GIVEN TASK - Copy the rows below word for word, from the first one through the line that contains "click(x=487, y=40)", including that line.

'''

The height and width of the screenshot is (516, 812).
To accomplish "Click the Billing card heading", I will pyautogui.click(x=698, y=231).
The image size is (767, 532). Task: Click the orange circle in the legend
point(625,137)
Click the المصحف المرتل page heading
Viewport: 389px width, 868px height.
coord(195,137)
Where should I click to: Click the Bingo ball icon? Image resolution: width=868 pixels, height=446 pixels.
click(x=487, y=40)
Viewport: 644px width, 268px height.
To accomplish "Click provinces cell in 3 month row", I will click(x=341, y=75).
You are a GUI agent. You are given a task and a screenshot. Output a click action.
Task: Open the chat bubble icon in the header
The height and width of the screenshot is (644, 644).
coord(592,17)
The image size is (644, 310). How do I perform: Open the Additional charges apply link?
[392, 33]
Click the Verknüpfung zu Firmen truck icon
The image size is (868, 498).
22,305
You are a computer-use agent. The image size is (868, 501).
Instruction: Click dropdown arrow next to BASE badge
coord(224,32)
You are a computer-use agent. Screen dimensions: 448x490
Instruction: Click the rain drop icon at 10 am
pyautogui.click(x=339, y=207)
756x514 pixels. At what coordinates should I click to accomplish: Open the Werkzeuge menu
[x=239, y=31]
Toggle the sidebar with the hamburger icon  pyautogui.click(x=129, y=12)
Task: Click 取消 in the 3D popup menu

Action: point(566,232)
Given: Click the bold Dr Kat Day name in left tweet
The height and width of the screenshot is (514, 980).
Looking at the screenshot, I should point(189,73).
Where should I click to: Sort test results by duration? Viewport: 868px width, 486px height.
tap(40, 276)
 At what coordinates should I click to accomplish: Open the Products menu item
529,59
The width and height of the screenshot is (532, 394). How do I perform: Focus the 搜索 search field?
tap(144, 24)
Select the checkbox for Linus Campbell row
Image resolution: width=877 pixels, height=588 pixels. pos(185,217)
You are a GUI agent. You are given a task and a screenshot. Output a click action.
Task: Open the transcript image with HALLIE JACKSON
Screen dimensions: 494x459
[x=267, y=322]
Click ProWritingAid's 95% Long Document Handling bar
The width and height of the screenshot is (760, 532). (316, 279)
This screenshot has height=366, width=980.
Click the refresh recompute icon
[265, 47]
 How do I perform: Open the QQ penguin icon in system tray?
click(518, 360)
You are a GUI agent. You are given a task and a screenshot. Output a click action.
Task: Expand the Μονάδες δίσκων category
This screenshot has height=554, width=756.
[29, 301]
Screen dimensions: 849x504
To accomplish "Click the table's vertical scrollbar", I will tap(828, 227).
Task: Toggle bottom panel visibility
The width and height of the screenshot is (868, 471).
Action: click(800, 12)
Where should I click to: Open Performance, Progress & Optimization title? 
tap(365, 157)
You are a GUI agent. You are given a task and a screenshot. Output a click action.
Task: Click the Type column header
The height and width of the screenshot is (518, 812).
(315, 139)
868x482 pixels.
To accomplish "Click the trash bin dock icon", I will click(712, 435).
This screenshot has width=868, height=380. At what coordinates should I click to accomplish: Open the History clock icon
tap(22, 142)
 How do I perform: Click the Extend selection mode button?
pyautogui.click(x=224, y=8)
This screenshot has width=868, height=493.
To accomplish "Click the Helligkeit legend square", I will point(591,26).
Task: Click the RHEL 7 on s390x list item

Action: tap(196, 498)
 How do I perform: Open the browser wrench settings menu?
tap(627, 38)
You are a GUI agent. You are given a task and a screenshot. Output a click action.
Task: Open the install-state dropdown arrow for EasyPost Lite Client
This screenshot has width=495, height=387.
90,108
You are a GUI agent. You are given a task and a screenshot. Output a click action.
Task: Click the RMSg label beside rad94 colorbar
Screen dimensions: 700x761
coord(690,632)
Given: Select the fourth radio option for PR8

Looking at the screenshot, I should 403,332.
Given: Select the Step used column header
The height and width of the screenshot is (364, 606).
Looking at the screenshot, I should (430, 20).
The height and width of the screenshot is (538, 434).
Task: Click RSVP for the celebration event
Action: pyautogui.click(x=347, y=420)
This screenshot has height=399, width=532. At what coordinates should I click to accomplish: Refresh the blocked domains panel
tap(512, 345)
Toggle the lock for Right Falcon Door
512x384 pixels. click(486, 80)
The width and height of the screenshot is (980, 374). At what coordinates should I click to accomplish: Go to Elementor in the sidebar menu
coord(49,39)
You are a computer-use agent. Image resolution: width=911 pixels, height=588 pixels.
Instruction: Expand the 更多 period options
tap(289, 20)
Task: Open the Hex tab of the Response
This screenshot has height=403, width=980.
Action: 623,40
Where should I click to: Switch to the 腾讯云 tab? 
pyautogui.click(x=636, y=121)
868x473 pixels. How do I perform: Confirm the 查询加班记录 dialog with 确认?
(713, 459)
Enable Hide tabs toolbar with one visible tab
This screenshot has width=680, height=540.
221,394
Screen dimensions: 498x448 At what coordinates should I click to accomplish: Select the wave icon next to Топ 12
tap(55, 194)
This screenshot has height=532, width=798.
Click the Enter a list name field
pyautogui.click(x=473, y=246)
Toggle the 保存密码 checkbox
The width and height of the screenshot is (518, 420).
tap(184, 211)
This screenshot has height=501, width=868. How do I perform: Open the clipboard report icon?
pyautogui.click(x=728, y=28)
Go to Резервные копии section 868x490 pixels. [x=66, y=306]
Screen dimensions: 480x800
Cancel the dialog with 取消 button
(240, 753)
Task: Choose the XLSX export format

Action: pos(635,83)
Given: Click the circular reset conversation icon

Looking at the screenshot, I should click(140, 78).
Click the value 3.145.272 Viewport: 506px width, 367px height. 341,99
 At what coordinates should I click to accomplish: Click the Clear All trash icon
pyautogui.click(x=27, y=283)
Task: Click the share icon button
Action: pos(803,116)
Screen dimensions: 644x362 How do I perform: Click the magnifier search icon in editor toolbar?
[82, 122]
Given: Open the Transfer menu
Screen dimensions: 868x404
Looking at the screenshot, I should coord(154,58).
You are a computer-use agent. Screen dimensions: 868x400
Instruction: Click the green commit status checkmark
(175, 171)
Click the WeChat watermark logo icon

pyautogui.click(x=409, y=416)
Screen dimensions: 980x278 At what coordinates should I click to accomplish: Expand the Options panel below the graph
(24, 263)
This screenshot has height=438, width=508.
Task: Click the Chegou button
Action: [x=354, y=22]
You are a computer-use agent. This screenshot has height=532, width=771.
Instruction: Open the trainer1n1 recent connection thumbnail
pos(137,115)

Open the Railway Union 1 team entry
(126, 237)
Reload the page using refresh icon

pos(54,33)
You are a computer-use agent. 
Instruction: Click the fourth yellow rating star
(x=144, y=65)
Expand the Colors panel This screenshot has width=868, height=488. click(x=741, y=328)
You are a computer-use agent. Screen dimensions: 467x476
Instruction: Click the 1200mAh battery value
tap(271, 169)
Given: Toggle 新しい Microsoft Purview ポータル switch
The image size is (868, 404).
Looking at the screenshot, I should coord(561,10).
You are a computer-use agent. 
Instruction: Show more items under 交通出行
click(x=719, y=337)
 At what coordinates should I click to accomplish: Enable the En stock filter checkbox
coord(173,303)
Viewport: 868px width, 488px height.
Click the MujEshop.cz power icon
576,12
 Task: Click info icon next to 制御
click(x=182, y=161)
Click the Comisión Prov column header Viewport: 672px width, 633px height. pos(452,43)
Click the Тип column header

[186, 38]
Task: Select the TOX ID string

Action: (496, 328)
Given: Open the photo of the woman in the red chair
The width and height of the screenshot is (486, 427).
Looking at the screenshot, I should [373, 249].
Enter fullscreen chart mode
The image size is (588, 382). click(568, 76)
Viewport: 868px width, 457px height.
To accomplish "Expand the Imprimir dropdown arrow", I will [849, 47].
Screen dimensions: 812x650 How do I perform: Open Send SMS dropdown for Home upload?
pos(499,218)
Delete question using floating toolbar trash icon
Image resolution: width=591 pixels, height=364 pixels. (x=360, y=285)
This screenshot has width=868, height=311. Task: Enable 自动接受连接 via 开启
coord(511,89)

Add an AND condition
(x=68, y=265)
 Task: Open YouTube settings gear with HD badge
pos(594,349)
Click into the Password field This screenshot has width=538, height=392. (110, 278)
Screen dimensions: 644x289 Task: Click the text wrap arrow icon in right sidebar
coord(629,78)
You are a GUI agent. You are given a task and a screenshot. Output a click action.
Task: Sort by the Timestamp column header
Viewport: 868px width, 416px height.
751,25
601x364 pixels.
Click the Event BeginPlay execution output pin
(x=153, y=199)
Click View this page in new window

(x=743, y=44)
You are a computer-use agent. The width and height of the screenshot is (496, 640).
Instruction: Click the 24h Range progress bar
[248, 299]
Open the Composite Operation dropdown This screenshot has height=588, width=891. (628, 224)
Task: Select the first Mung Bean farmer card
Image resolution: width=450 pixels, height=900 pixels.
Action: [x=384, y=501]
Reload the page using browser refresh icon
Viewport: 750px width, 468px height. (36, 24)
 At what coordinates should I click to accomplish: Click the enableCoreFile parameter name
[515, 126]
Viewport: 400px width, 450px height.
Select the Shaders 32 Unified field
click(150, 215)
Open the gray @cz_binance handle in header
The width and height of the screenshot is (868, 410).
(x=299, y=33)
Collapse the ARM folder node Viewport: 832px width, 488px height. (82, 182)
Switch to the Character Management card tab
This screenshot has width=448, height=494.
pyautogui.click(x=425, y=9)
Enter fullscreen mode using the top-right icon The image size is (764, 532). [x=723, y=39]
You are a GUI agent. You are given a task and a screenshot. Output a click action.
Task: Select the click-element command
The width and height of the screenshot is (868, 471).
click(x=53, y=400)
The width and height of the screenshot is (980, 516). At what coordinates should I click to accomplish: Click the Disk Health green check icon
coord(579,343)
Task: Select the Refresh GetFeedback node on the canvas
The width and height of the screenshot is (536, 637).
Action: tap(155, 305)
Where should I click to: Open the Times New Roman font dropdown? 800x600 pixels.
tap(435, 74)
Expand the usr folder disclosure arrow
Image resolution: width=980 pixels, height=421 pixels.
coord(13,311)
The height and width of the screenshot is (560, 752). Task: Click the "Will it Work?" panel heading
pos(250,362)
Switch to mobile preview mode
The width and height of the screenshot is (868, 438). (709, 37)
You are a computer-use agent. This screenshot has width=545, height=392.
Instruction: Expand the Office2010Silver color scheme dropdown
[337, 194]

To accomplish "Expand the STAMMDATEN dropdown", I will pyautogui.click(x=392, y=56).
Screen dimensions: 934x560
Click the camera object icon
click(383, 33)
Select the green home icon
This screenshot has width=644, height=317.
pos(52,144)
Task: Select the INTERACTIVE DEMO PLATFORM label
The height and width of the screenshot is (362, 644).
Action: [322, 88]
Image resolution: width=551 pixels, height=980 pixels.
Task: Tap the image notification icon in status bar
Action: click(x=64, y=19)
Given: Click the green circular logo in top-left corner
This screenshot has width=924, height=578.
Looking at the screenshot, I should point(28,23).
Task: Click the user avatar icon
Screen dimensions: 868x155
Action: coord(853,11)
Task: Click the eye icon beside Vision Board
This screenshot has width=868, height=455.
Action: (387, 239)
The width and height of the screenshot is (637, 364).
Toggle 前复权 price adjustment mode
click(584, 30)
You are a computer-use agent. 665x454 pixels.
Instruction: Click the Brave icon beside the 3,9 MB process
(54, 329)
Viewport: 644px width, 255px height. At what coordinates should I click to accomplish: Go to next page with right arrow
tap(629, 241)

'''

TASK RESPONSE -
The height and width of the screenshot is (516, 812).
To accomplish "Click the Billing card heading", I will pyautogui.click(x=698, y=231).
The image size is (767, 532). Task: Click the orange circle in the legend
point(625,137)
Click the المصحف المرتل page heading
Viewport: 389px width, 868px height.
coord(195,137)
Where should I click to: Click the Bingo ball icon? Image resolution: width=868 pixels, height=446 pixels.
click(x=487, y=40)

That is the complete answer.